心理实验数据的联合建模：反应与反应时的混合影响

doi:10.3724/SP.J.1041.2024.01619

摘要/Abstract

摘要： 混合效应模型(Mixed-Effects Model, MEM)将被试和刺激项目同时作为随机变量, 有效地分析实验效应和相关的被试(或刺激项目)差异, 从而避免了传统方差分析的随机效应固定化问题。基于此, 文中构建了混合MEM、独立MEM和速度MEM三个联合模型, 并与反应和反应时数据的分开建模(即分开MEM)进行比较。在IAT实验数据分析中, 分开MEM的模型拟合与参数估计均不如独立MEM, 而混合MEM的模型拟合优于独立MEM和速度MEM。模拟结果显示, 分开MEM参数估计的相对偏差普遍大于独立MEM, 且具有较高的第I类错误率; 而混合MEM比其他联合模型能更好地识别不同模拟情景的参数, 并且具有较佳的第I类错误率和统计检验力。因此, 在心理实验中, 联合建模方法比分开建模具有更大优势。

关键词: 心理实验, 反应时, 反应, 混合效应模型, 联合建模

Abstract: Mixed-Effects Models (MEMs) have become a prominent trend in the analysis of psychological experiment data. MEMs can simultaneously treat both subjects and stimuli as random variables, effectively analyzing experimental effects and the associated differences between subjects (or stimuli).
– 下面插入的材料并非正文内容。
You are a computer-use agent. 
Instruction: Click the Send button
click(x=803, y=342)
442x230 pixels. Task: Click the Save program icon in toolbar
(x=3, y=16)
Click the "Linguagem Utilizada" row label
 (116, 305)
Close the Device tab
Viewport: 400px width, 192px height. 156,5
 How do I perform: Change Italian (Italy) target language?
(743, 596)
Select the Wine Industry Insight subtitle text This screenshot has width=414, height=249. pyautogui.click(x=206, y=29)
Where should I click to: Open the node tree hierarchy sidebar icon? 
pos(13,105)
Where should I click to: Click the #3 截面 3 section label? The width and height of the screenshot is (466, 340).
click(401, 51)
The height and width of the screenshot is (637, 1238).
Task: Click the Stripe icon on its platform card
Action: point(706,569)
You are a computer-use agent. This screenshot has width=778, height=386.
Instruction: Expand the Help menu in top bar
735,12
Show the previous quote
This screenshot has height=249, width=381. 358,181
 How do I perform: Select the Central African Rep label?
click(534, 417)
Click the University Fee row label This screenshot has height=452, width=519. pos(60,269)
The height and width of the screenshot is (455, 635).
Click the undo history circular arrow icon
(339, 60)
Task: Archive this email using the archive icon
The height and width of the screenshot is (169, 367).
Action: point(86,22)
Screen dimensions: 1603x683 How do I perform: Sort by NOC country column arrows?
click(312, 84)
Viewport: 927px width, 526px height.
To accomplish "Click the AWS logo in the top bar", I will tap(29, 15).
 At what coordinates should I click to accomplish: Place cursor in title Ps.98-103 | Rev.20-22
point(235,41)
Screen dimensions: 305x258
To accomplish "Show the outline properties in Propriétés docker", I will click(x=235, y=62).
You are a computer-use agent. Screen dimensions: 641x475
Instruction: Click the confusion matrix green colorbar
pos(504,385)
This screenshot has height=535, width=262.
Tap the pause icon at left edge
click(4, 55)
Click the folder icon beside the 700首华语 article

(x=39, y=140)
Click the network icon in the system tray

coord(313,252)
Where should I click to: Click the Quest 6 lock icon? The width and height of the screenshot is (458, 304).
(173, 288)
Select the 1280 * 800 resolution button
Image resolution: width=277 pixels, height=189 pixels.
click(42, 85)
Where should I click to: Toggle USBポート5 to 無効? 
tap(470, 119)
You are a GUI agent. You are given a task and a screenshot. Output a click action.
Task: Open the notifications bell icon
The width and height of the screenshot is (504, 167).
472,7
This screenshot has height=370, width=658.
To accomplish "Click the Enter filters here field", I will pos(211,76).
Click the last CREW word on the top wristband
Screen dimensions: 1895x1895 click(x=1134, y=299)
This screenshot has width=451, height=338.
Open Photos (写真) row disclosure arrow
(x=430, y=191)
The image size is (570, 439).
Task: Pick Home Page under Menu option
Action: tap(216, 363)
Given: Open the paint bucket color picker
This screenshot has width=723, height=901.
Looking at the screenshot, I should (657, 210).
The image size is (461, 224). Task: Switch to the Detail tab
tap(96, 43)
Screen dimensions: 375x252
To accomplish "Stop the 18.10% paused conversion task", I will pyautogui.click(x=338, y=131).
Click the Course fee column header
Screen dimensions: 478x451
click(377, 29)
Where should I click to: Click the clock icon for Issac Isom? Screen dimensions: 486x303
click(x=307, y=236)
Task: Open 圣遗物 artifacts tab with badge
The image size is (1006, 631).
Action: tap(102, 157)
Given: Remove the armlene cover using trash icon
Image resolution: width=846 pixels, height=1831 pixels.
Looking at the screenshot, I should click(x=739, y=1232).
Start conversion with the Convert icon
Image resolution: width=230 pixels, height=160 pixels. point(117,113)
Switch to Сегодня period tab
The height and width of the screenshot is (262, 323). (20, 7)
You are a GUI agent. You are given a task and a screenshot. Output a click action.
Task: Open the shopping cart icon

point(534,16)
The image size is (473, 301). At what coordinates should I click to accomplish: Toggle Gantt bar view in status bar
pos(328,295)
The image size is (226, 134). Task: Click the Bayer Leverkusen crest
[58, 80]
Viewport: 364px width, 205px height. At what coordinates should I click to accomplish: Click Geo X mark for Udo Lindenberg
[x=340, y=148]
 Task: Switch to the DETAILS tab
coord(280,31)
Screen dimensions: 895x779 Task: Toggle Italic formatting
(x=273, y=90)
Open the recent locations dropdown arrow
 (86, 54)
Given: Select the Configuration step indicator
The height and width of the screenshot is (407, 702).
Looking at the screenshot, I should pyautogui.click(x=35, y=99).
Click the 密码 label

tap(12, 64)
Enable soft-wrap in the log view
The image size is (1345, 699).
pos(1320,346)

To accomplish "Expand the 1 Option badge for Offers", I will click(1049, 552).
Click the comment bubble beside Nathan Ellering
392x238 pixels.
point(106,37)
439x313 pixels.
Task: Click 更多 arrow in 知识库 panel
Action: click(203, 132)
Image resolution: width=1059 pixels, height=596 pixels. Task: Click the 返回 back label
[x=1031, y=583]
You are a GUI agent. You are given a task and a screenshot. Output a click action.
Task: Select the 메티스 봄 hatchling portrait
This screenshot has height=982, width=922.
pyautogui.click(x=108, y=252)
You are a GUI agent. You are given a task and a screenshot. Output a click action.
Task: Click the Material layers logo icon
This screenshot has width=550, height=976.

This approach avoids the issue of treating subjects or stimuli as fixed variables and consequently the high incidence of false positives, which is common in analysis of variance (ANOVA). Typically, in psychological experiments, reaction and reaction times are described and modeled separately. However, this separation hinders the full utilization and integration of different data from subjects to exploit maximum information from sample datasets.
Current psychometric and cognitive process models attempt to jointly analyze different data sources, providing insights for the joint modeling of psychological experiment data. In psychological experiments, a specific duration is typically set for each stimulus, and subjects are required to make a keystroke response within this period. This setup is similar to time-limited tests, but the tasks in psychological experiments are usually simpler. Based on this, the paper constructs three joint models: mixed MEM, independent MEM, and speed MEM. These models are compared with the separate model of reaction and reaction time data (i.e., separate MEM) in a series of studies.
In the analysis of IAT (Implicit Association Test) experiment data, the separate MEM was found to be inferior to the independent MEM in both data fitting and parameter estimation. The mixed MEM showed better model fit indices than both independent MEM and speed MEM. In the simulation studies, different comparisons were conducted using mixed MEM and speed MEM as benchmark models. The simulation results show that the relative bias in parameter estimation for separate MEM was generally greater than that for independent MEM, and it had a higher Type I error rate. Among the joint models, the independent MEM exhibited significant parameter estimate biases across benchmark models and also had high Type I error rates and statistical power. Similarly, the speed MEM was found to have comparable issues under mixed MEM simulation conditions. On the other hand, the mixed MEM was able to better identify parameters under different simulated scenarios compared to other joint models, and it had better Type I error rates and statistical power.
In conclusion, joint modeling is more advantageous than separate analysis in psychological experiments. Moreover, the reaction and reaction times in experimental tasks are more likely to have complex mixed influence relationships.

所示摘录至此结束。